● **Exercise objective**: Please copy the listing from the line with "Task: Pick the 4 - 40 thickness label" to the line with "point(102,56)", keeping every line, and raise each coordinate in the answers by 67.

── Supplied information ──

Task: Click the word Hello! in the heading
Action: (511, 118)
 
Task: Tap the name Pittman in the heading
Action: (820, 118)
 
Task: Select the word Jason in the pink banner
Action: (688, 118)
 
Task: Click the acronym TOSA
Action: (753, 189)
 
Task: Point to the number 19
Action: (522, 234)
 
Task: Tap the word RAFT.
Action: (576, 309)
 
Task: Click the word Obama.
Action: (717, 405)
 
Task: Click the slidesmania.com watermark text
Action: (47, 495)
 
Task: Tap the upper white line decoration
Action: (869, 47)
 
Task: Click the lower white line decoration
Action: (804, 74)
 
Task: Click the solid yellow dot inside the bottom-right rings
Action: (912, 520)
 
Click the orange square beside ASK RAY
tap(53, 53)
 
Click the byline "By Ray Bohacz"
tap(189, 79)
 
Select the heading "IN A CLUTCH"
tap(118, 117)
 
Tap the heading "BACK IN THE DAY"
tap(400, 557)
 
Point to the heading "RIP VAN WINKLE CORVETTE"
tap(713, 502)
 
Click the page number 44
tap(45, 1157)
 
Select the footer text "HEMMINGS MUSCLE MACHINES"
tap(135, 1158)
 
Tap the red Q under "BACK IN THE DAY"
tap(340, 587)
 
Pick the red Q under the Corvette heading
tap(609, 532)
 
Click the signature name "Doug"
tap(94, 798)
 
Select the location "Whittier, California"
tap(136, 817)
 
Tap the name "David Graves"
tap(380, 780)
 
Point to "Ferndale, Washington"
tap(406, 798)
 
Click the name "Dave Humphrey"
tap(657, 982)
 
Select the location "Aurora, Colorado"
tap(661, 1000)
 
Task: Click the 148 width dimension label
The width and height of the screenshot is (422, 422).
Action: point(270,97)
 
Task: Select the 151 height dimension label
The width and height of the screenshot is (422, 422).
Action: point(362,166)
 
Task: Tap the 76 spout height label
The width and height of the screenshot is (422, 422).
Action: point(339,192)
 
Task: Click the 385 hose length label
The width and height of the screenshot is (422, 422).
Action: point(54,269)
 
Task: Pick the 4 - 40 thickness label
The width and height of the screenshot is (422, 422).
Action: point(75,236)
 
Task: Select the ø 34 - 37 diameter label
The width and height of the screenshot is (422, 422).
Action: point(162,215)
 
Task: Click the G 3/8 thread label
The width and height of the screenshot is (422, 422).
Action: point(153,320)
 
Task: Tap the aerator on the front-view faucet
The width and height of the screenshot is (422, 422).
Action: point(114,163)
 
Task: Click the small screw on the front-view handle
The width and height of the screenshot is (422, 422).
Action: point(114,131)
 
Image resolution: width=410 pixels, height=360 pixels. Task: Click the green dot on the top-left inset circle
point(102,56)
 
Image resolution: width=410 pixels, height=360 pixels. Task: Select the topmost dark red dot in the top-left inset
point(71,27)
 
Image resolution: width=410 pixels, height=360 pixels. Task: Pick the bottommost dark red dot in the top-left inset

───

● **Written response**:
Task: Pick the 4 - 40 thickness label
The width and height of the screenshot is (422, 422).
Action: point(142,303)
 
Task: Select the ø 34 - 37 diameter label
The width and height of the screenshot is (422, 422).
Action: point(229,282)
 
Task: Click the G 3/8 thread label
The width and height of the screenshot is (422, 422).
Action: point(220,387)
 
Task: Tap the aerator on the front-view faucet
The width and height of the screenshot is (422, 422).
Action: point(181,230)
 
Task: Click the small screw on the front-view handle
The width and height of the screenshot is (422, 422).
Action: point(181,198)
 
Image resolution: width=410 pixels, height=360 pixels. Task: Click the green dot on the top-left inset circle
point(169,123)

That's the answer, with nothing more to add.